I'm not sure about the technical details behind their outages since they're a little vague on that, but it's funny how every Rails developer champions Github as a Ruby on Rails shop as why Rails should continue living on when their availability is some of the worst in the tech scene. Lazy evaluation is great until it's not.

tenderlove 3 years ago | |

You're not sure about the technical details, but it's clearly the technology's fault?

cheshire137 3 years ago | | |

What, do you know anything about Rails?

pizza234 3 years ago | |

All the incidents seem to be platform-agnostic:

- improper database validation

- older component not tested against configuration change

- uncontrolled automation DOS

- incompletely distributed secrets

o_m 3 years ago | |

Isn't it GitHub Actions that has been having the availability problems for a while now? It started having problems after Microsoft acquired GitHub and there has been speculation that it is because it was ported to .NET and Azure. Is codespaces created with Rails?

jabart 3 years ago | | |

It tends to have a lot of abuse where people try to run crypto miners on free github action accounts. Azure has been more stable the past few years and .NET wouldn't have any issues with stability at scale.

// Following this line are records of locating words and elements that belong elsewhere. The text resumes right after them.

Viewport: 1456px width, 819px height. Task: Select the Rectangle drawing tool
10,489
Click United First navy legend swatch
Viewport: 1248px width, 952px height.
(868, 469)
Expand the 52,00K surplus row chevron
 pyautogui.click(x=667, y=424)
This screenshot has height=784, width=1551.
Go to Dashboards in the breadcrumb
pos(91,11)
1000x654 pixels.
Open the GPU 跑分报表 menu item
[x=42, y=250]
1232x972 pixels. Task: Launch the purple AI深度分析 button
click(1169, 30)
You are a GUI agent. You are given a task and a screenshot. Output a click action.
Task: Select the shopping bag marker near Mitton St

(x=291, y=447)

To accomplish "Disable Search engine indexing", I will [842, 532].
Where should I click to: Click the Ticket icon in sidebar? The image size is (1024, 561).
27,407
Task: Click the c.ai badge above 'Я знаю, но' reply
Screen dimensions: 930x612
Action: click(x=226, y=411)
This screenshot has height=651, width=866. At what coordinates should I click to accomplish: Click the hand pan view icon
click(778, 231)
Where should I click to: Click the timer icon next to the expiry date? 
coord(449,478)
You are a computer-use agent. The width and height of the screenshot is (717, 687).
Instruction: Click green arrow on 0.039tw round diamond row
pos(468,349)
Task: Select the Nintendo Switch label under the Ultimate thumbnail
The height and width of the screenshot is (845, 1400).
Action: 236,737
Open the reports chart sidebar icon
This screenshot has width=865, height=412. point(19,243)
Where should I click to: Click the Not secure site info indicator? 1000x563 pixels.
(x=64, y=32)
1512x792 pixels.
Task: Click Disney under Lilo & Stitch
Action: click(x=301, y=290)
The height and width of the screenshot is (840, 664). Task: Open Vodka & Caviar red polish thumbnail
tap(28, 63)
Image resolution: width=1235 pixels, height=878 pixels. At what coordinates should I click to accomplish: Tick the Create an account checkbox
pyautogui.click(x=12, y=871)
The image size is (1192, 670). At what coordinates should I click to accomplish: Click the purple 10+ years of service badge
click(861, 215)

Likely just a hard problem to solve at the scale they run at.

c2h5oh 3 years ago | | |

IDK what is the reason, all I know it's been down so much we've blacklisted it for anything of importance and migrated projects already using it to something else.

JoyrexJ9 3 years ago | | |

Trust me, nothing has been ported to .NET, nothing would be gained from such a move. That's not how Microsoft works. Source: I work at Microsoft

erk__ 3 years ago | | |

Actions was not a thing until after GitHub was acquired, but idk if they used something else in the early days of actions.

pdimitar 3 years ago |

Maybe start moving away from Ruby on Rails. Good web stacks in Golang and Rust do exist and at that scale they're likely the only sensible choices.

How far must the sunk cost fallacy go before something is done?

speedgoose 3 years ago | |

Which Golang or rust web stacks are as good as rails?

pdimitar 3 years ago | | |

I'm not saying they are as good -- I'm saying that they are good.

Meaning that at one point extra programmer difficulty is worth it if your everyday web stack can't keep up.

darksaints 3 years ago | |

Rails is a huge problem, but the most mature libraries/frameworks in Go/Rust are all micro-frameworks, which isn't much of a replacement. Maybe some .NET frameworks would be a better choice.

pdimitar 3 years ago | | |

Well I mean if stability plus performance are the main requirements then I'd disqualify everything except Rust.

Though I'd personally do it in Elixir but again, speed. GitHub is huge and should rise up to the challenge.

hit8run 3 years ago | | |

It’s quite the opposite: Rails is a big enabler.

hit8run 3 years ago | |

Because you like Go or Rust better? Makes sense… muhahaha

pdimitar 3 years ago | | |

I don't like either very much. But I've worked with them extensively and they are a better fit for when you want to squeeze more resources and more stability (the latter depends on certain details but it's certainly easier to achieve compared to Rails).